Hem ahlaki hem de entelektüel olarak, Türkiye’deki yerli Yahudilerin diğer ırklardan çok daha geri oldukları söylenebilir. Ama onlar belki de başka hiçbir ülkede Osmanlı İmparatorluğu’nda olduğu kadar düşmanca karşılanmamış veya onlara hiç bu kadar hakaret edilmemiştir. Öyle ki hem kurgusal hem de gerçek olarak her türlü suç onlara atfedilmiştir. Bu ortak ve yaygın kaba inanç, Müslümanlar arasında olduğu kadar Osmanlı’daki Rumlar arasında da büyük itibar görmüş ve özellikle Yunan nüfusunun istisnai olarak çalkantılı olduğu İzmir’de, bu durum zaman zaman ciddi isyanlara ve hatta kan dökülmesine neden olmuştur. Nitekim benim orada ikamet ettiğim sırada, Paskalya zamanında Meles nehrinde boğulmuş bir Yunan çocuğunun bulunması olayı, eğer isyancıları dağıtmak için Osmanlı yetkililerinin derhal harekete geçmesi olmasa, çok daha ciddi boyutlara ulaşabilecek olan ve Yahudileri kızdıran bir neden olurdu. Öyle ki, Yunanlılar sokaklarda Yahudilere açıkça saldırmışlar ve saldırıya uğrayanlar, misilleme yapmaya dahi cesaret edemeyerek, yabancı konsoloslukların ve ticari kuruluşların hanlarına veya avlularına sığınmışlardır. Şehirde yaşanan kargaşadan habersiz olan ben, o gün iki hanımla birlikte İngiliz demiryollarında çalışanların çocuklarının gittiği okulların yararına düzenlenen bir pazara yardım etmek için Bornova’dan gelmiştim. Ne var ki, biz neler olduğunu ancak Terminale vardığımızda öğrenebildik; bunun üzerine refakatçi olarak bir Türk hademesinin hizmetini aldıktan sonra, varış noktamıza doğru ilerlemeye cesaret edebildik. Ama içinden geçmek zorunda olduğumuz Aya Sofya’nın Yunan mahallesinin sokakları daha hala karmaşa içindeydi, öyle ki sokağın sakinleri kapılarında heyecanla konuşuyorlar ve el kol hareketleri yapıyorlardı. Yine bazı insanlar sabahki kavgaya katıldıklarına dair belirgin izler taşıyorlardı, öyle ki, kafası kırık olan birisi, biz kendisine yaklaştığımızda aceleyle içeri alınmıştı. Aşırı heyecanlı bir kadın bizi görünce, “Biz İbraniler çok korktuk ve bizi korumak için onlar bize bir Türk gönderdiler” diye bağırmıştı. Nitekim o kişiler eğer fanatizmden daha az etkilenen komşuları tarafından engellenmemiş olsalardı, şüphesiz bize de saldırırlardı; çünkü onlar bizi İngiliz olarak tanıyorlardı.

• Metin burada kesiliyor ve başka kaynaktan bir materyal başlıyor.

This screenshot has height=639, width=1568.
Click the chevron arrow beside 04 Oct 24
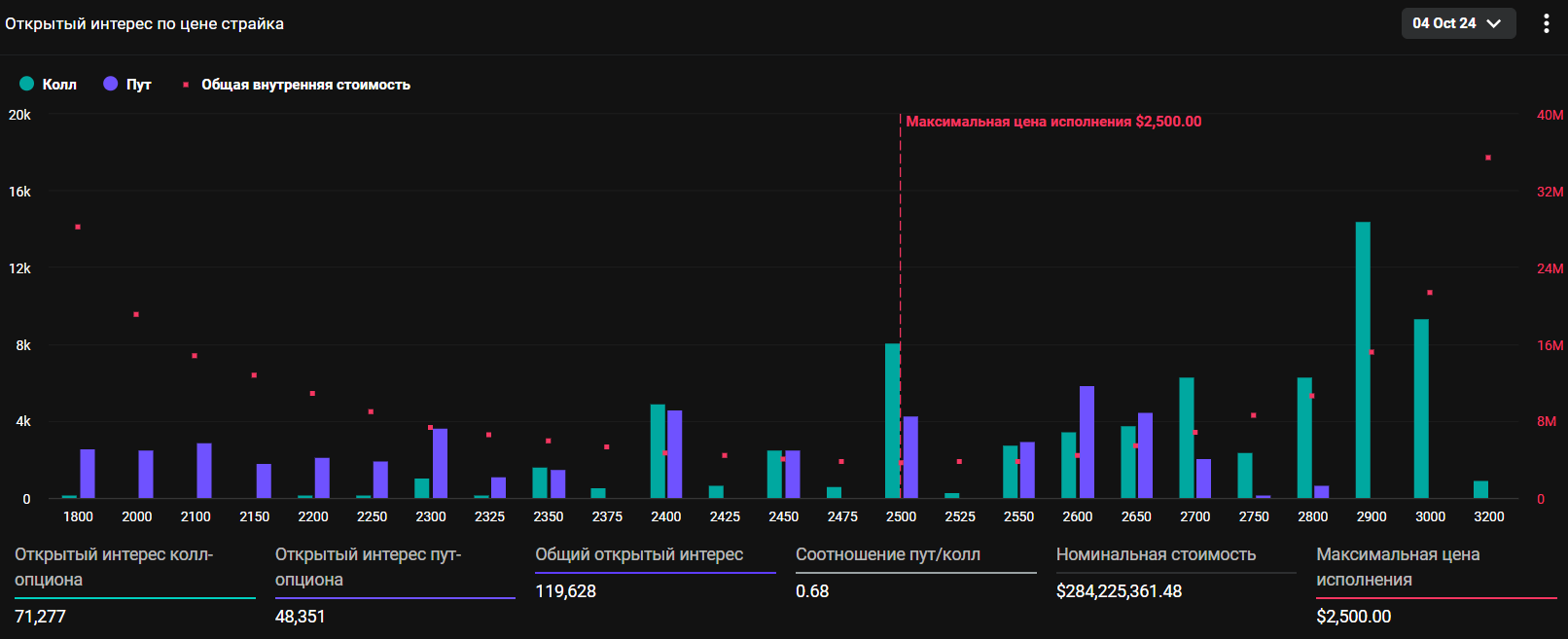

Hıristiyanlar genellikle Yahudilere hakaret etme fırsatını pek kaçırmazlar, esasen Yahudiler kural olarak bu aşağılayıcı muameleye alçakgönüllülükle boyun eğerler, ama onların Selanik’teki üstün sayıları onlara daha fazla küstahlık verir. Ama Hıristiyanlar söz konusu olduğunda orada olanlar, diğer yerlerde olduğu gibi Müslümanlara karşı aşağılık bir şekilde köle olurlar. Bir Yahudi’den bahsedildiğinde dahi, ırkı adlandırıldığı için özür dileyen bir Yunanlı tarafından bir şeyler yazılır, örneğin, “Mè ovμrábia σaç/Affınızı rica ediyorum, ben bugün bir Yahudi ile tanıştım,” vs. gibi bir giriş cümlesi yapılır. Müslümanlar ise kendi yönlerinden, bu konu ile ilgili olarak nüfusun bu kesimine karşı sınırsız bir küçümsemeyle davranırlar; ancak bu, kural olarak onlara yönelik kişisel şiddet eylemlerinde değil, alaycı hareketlerde ve aşağılayıcı sıfatlarda kendini gösterir. Nitekim bu duygunun güçlü bir örneği, sonraki bir bölümde bulunan hikayede sunulmuştur. Çünkü Türkler onlara karşı ak bacaklı keklikler, Ali’nin şehit oğulları Hasan ve Hüseyin’in katilleri gibi “Allah’ın bir yaratığına verilebilecek en aşağılayıcı sıfat” olan “Çifut” (çn: Çifut” farsça cuhud ve cehud sözcüğünden türemiştir ve Yahudi demektir) kelimesini kullanırlar.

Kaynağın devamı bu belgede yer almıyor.